As a matter of fact, if you live contrary to this type of worldview, you will be viewed as the strange one. Could Jesus have been clearer in His prayer to the Father? John 17:14, "I have given them Your word; and the world has hated them, because they are not of the world, even as I am not of the world." In John 15:19 He told His disciples, "If you were of the world, the world would love its own; but because you are not of the world, but I chose you out of the world, because of this the world hates you." Maybe that is why the Bible repeatedly calls us as Christians to live as "aliens" (Heb. 11:9; 1 Pet. 1:1; 2:11).
What James is saying is be discerning! Is the Word or the world shaping your views and values? Do not, Romans 12:2, "be conformed to this world." Deny, Titus 2:12, "worldly desires." Be a "doer of the word" and not a "slave to the world." Keep yourself pure in the midst of this, Galatians 1:4, "present evil age."

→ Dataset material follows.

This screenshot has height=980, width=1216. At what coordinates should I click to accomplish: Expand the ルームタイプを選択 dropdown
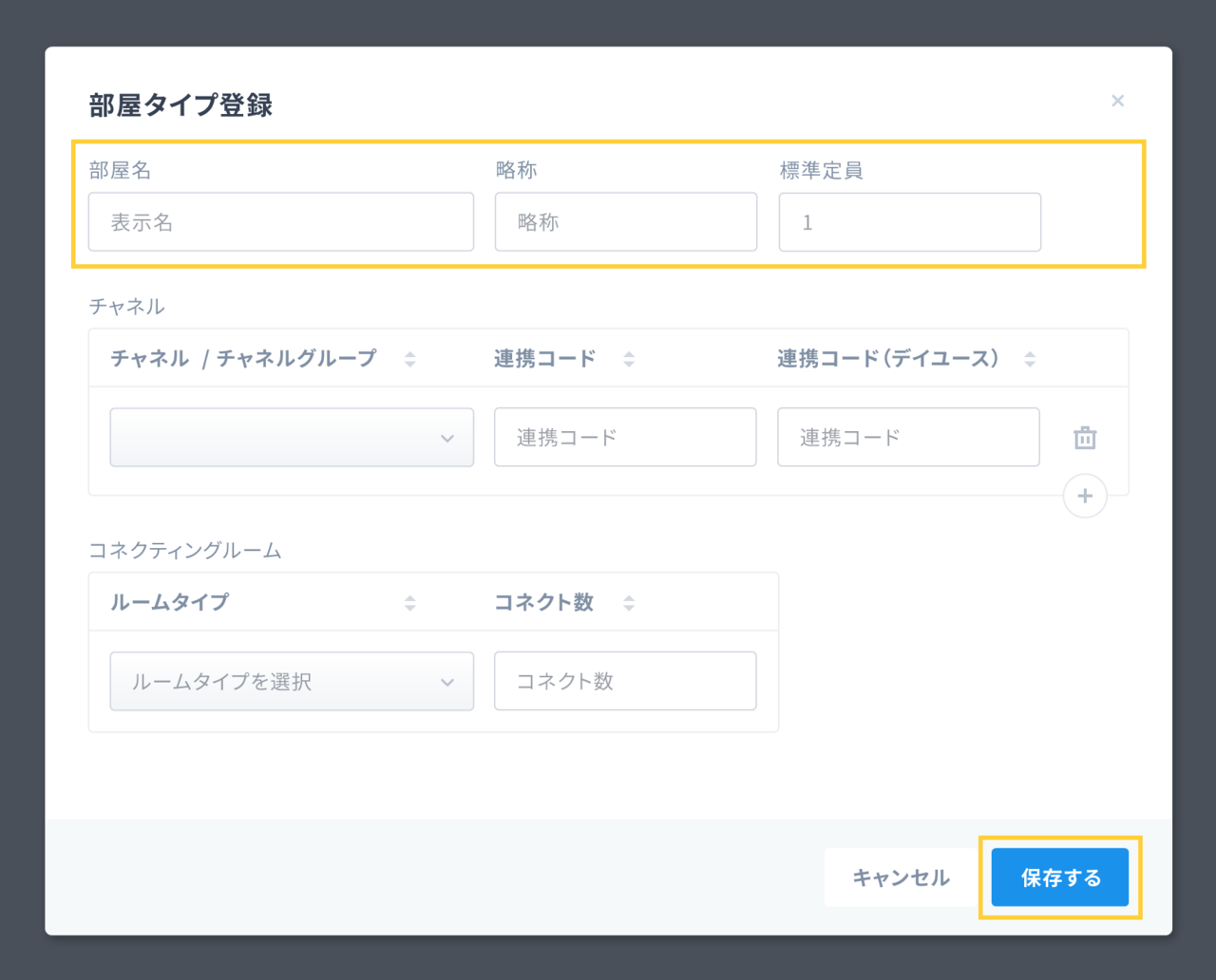click(x=292, y=682)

So why does God have such a problem when His children would rather follow the world than Him? It goes back to where we began the sermon. Our relationship with Him is one of love based upon trust. Often the Bible calls it a marriage. And like any good marriage fidelity to your spouse is essential. When we find any attraction to the world, God takes it as if we are going after other lovers. We are giving Him a vote of no confidence. We are saying that He is unable to fulfill and satisfy our hearts. We might convince ourselves it is innocent. God calls it spiritual adultery. Eventually we will get to James 4:4: "You adulteresses, do you not know that friendship with the world is hostility toward God? Therefore whoever wishes to be a friend of the world makes himself an enemy of God" (cf. 1 Jn. 1:15-17).
We will talk a lot more about worldliness when we get to chapter 4, but for now let us understand that the greatest way to overcome worldliness is to replace any affection for the world with a greater affection for Jesus Christ. And the greatest way we will see Jesus Christ in all His glory is to appreciate His beauty and power through the Word of God.
What have we learned? It was through the Scriptures that God called us to Himself. It is through the Scriptures that He reveals Himself and His expectations for our lives. And it is through the Scriptures that we can act like Him and be blessed in this intimate relationship built on trust and love.